Records from a collection
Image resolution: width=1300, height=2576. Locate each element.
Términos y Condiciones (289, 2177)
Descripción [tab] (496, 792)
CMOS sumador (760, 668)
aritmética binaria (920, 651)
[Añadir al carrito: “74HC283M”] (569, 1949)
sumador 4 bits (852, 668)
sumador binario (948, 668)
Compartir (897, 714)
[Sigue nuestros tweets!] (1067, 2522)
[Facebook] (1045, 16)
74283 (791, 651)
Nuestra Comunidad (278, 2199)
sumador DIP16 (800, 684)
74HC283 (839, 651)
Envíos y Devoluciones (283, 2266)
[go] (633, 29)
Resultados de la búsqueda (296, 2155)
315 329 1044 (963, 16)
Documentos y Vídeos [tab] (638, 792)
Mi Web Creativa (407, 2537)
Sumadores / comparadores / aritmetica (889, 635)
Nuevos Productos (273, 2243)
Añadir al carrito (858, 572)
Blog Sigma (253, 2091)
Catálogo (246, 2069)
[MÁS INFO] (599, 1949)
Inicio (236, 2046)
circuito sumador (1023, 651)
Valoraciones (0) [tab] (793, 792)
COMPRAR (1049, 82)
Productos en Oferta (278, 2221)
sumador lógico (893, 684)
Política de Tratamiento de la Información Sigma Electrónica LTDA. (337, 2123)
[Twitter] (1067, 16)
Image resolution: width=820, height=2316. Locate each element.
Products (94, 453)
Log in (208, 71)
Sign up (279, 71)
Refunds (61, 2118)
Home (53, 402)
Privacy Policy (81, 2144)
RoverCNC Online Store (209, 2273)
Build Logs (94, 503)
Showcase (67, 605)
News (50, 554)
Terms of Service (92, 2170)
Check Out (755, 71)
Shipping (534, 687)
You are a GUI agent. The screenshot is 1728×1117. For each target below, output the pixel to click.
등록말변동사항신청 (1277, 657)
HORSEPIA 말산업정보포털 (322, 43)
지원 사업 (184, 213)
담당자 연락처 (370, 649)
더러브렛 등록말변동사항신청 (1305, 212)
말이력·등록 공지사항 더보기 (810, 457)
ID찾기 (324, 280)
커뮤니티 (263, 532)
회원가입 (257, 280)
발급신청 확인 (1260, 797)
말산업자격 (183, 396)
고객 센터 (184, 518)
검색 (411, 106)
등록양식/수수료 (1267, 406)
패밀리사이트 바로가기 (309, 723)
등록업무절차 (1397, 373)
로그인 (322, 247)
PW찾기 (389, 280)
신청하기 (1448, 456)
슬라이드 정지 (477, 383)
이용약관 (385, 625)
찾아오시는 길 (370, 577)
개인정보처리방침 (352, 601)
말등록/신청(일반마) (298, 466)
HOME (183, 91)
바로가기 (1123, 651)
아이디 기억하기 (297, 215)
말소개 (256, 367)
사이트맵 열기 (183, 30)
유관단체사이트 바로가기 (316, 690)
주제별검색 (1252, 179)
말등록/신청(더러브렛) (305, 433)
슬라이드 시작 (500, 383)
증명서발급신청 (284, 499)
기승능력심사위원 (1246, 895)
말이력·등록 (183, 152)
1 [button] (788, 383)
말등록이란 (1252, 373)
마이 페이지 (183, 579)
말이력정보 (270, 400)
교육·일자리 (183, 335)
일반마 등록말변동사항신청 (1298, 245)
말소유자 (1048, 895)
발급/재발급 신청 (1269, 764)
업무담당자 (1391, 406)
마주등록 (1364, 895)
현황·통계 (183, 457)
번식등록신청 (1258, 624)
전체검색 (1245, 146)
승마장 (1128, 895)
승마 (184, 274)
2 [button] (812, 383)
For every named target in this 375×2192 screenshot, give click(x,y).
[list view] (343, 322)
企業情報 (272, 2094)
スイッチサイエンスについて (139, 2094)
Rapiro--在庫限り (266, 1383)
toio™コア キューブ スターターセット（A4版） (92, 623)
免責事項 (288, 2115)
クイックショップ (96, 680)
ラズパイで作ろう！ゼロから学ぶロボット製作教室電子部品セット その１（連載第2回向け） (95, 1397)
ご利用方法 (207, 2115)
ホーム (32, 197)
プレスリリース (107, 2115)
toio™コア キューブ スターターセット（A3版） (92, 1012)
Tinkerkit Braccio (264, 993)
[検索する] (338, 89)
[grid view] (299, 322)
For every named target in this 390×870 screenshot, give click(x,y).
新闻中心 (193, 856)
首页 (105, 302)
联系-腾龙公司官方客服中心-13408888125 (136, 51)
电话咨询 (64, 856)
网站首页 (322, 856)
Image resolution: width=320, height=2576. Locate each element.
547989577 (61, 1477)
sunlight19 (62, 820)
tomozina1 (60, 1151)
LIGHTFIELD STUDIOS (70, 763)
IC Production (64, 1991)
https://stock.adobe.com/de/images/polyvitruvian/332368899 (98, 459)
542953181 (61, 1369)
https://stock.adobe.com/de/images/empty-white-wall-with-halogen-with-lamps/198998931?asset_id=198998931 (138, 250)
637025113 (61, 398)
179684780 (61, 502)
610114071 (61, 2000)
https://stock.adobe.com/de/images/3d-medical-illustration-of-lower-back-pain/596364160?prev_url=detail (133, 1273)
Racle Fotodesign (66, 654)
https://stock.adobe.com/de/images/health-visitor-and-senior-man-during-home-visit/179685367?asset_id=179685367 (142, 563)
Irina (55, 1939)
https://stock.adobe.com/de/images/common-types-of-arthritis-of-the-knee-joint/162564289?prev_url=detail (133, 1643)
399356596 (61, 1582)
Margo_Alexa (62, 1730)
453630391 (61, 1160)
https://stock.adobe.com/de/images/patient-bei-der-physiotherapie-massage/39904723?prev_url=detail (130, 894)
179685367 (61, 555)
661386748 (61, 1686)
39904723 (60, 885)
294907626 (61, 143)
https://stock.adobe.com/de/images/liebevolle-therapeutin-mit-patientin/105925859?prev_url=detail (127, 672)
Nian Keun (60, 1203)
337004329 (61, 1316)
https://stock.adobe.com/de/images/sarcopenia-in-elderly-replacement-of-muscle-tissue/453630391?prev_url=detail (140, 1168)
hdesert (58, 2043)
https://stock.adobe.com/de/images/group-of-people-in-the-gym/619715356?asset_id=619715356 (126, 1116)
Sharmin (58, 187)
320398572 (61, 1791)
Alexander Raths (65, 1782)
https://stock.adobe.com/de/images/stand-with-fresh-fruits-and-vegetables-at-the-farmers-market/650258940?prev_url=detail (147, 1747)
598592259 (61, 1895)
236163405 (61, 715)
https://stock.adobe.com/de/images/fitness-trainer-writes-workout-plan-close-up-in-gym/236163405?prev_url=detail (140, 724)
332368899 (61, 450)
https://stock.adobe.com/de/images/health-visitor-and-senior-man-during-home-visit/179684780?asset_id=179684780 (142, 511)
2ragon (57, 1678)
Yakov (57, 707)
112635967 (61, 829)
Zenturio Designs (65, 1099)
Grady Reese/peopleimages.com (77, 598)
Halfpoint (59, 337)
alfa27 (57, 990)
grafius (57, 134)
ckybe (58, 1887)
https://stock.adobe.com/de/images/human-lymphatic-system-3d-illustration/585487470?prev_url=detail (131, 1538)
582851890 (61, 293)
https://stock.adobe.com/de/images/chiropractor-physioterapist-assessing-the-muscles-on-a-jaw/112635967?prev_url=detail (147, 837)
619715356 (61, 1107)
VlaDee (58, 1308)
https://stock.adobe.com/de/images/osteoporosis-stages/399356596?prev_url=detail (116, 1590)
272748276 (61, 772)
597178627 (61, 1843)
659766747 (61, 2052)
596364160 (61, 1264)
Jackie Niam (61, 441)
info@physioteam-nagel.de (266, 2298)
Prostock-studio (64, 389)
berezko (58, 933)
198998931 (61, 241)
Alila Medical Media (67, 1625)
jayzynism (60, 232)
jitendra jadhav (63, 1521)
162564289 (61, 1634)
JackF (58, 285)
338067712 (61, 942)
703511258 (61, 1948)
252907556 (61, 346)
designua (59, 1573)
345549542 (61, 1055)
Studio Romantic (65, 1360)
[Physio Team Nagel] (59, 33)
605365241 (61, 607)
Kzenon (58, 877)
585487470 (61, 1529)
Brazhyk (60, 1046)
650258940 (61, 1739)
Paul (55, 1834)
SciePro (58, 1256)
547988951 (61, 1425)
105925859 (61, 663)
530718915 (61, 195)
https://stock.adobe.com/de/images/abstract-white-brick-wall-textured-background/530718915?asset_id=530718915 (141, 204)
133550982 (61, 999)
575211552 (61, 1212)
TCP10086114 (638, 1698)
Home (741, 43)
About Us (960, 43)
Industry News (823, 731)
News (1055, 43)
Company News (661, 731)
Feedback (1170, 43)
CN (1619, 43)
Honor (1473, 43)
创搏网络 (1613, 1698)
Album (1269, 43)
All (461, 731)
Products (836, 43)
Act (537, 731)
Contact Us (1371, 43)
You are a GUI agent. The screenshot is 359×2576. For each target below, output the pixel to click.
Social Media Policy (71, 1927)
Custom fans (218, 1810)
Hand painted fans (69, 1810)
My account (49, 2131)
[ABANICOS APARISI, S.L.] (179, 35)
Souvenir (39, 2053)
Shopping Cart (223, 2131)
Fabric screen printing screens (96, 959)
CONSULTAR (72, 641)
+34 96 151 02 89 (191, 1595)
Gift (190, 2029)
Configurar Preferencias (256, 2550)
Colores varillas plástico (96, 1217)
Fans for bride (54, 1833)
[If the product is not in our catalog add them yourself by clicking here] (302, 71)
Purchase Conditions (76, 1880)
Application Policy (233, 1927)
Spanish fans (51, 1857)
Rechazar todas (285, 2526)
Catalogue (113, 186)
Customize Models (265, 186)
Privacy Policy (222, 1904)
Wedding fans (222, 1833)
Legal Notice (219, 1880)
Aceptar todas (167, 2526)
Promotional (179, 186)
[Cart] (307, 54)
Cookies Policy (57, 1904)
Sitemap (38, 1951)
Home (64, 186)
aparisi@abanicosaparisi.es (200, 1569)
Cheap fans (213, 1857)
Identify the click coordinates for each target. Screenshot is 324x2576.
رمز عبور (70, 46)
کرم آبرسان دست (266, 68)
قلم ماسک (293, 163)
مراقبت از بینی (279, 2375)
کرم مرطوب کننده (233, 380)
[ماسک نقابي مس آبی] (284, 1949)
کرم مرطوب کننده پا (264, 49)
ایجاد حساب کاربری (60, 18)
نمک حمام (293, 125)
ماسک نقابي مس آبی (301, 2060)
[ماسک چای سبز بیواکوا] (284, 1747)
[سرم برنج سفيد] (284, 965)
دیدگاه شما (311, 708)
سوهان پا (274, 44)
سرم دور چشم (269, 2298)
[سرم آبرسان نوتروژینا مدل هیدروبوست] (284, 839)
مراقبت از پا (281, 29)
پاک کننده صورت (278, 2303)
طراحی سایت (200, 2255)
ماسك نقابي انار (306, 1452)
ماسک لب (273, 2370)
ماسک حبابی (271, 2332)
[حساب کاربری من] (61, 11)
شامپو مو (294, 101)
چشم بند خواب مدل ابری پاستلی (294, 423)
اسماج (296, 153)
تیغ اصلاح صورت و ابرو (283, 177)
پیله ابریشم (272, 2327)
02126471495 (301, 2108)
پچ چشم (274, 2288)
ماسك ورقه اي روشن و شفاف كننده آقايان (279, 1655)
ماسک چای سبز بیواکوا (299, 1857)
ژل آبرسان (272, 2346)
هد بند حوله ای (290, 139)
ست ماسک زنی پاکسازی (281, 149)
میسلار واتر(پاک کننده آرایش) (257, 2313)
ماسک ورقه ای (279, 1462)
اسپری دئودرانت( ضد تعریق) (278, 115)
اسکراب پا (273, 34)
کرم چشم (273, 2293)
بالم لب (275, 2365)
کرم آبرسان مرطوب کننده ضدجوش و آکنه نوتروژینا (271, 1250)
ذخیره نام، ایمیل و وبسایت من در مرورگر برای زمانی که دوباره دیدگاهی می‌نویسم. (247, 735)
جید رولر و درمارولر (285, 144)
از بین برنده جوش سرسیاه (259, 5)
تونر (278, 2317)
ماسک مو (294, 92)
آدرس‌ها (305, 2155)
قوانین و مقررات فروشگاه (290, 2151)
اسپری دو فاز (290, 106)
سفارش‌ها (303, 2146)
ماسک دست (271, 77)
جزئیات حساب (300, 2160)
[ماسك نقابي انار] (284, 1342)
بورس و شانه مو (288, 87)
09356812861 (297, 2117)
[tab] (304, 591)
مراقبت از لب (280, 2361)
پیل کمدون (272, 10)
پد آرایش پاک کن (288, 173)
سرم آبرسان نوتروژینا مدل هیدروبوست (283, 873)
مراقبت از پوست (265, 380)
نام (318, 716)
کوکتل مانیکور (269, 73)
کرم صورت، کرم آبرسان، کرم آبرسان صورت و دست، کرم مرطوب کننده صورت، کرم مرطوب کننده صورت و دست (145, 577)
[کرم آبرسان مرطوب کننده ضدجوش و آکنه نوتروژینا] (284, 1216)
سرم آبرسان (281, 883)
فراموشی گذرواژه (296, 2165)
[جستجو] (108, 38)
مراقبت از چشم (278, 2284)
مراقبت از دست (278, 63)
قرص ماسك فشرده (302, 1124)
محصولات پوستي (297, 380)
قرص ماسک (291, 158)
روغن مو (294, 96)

WORK REQUEST
Please transcribe only the lines in the records above running from the line that has "말등록/신청(더러브렛) (305, 433)" through the line that has "294907626 (61, 143)", both included, exactly as they appear.

ANSWER BOX
말등록/신청(더러브렛) (305, 433)
슬라이드 시작 (500, 383)
증명서발급신청 (284, 499)
기승능력심사위원 (1246, 895)
말이력·등록 (183, 152)
1 [button] (788, 383)
말등록이란 (1252, 373)
마이 페이지 (183, 579)
말이력정보 (270, 400)
교육·일자리 (183, 335)
일반마 등록말변동사항신청 (1298, 245)
말소유자 (1048, 895)
발급/재발급 신청 (1269, 764)
업무담당자 (1391, 406)
마주등록 (1364, 895)
현황·통계 (183, 457)
번식등록신청 (1258, 624)
전체검색 (1245, 146)
승마장 (1128, 895)
승마 (184, 274)
2 [button] (812, 383)
For every named target in this 375×2192 screenshot, give click(x,y).
[list view] (343, 322)
企業情報 (272, 2094)
スイッチサイエンスについて (139, 2094)
Rapiro--在庫限り (266, 1383)
toio™コア キューブ スターターセット（A4版） (92, 623)
免責事項 (288, 2115)
クイックショップ (96, 680)
ラズパイで作ろう！ゼロから学ぶロボット製作教室電子部品セット その１（連載第2回向け） (95, 1397)
ご利用方法 (207, 2115)
ホーム (32, 197)
プレスリリース (107, 2115)
toio™コア キューブ スターターセット（A3版） (92, 1012)
Tinkerkit Braccio (264, 993)
[検索する] (338, 89)
[grid view] (299, 322)
For every named target in this 390×870 screenshot, give click(x,y).
新闻中心 (193, 856)
首页 (105, 302)
联系-腾龙公司官方客服中心-13408888125 (136, 51)
电话咨询 (64, 856)
网站首页 (322, 856)
Image resolution: width=320, height=2576. Locate each element.
547989577 (61, 1477)
sunlight19 (62, 820)
tomozina1 (60, 1151)
LIGHTFIELD STUDIOS (70, 763)
IC Production (64, 1991)
https://stock.adobe.com/de/images/polyvitruvian/332368899 (98, 459)
542953181 (61, 1369)
https://stock.adobe.com/de/images/empty-white-wall-with-halogen-with-lamps/198998931?asset_id=198998931 (138, 250)
637025113 (61, 398)
179684780 (61, 502)
610114071 (61, 2000)
https://stock.adobe.com/de/images/3d-medical-illustration-of-lower-back-pain/596364160?prev_url=detail (133, 1273)
Racle Fotodesign (66, 654)
https://stock.adobe.com/de/images/health-visitor-and-senior-man-during-home-visit/179685367?asset_id=179685367 (142, 563)
Irina (55, 1939)
https://stock.adobe.com/de/images/common-types-of-arthritis-of-the-knee-joint/162564289?prev_url=detail (133, 1643)
399356596 (61, 1582)
Margo_Alexa (62, 1730)
453630391 (61, 1160)
https://stock.adobe.com/de/images/patient-bei-der-physiotherapie-massage/39904723?prev_url=detail (130, 894)
179685367 (61, 555)
661386748 (61, 1686)
39904723 (60, 885)
294907626 (61, 143)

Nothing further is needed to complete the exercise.